#### Data on locating visible targets:
****************
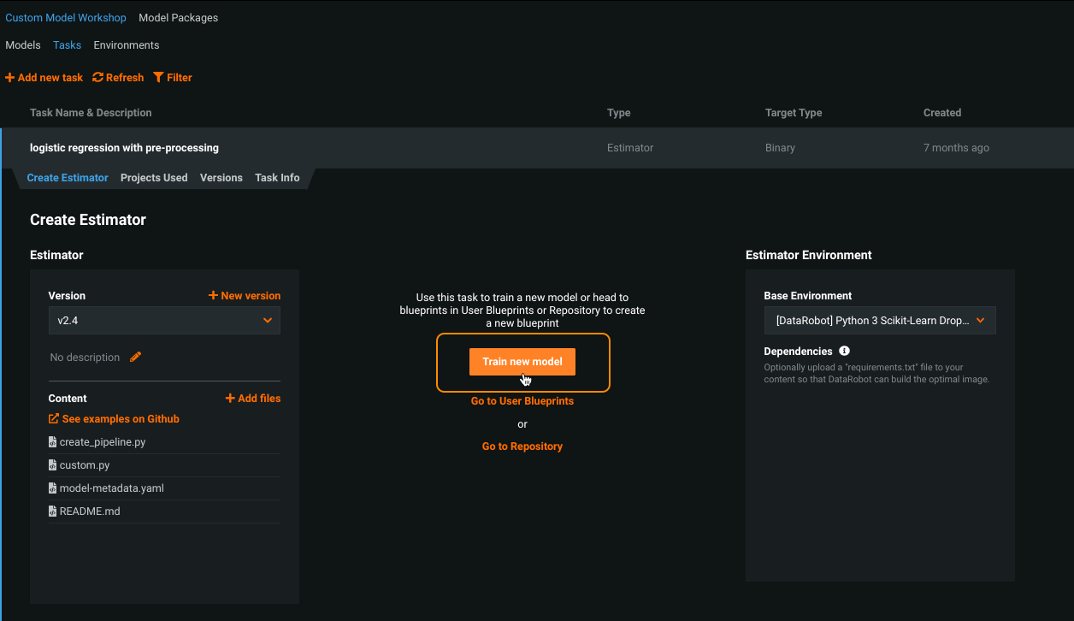Select the create_pipeline.py file
This screenshot has height=621, width=1074.
click(x=102, y=442)
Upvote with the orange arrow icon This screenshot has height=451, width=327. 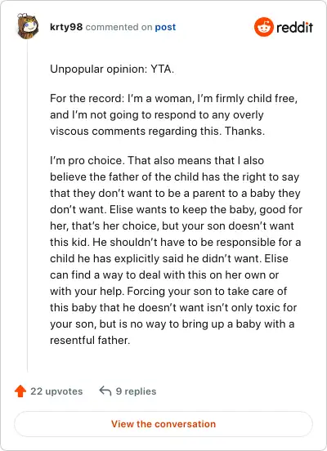(x=20, y=391)
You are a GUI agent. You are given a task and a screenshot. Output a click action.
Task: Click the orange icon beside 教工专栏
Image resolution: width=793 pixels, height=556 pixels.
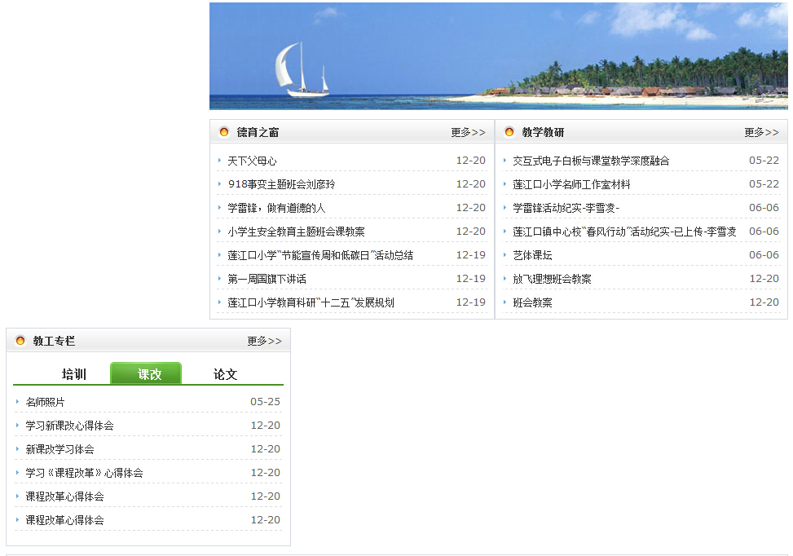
****************
#### Problem:
Transcribe the lines above word for word, from the line with "You are a GUI" through the last line, both included. Leave the pictures out.

#### Solved exercise:
You are a GUI agent. You are given a task and a screenshot. Output a click action.
Task: Click the orange icon beside 教工专栏
Image resolution: width=793 pixels, height=556 pixels.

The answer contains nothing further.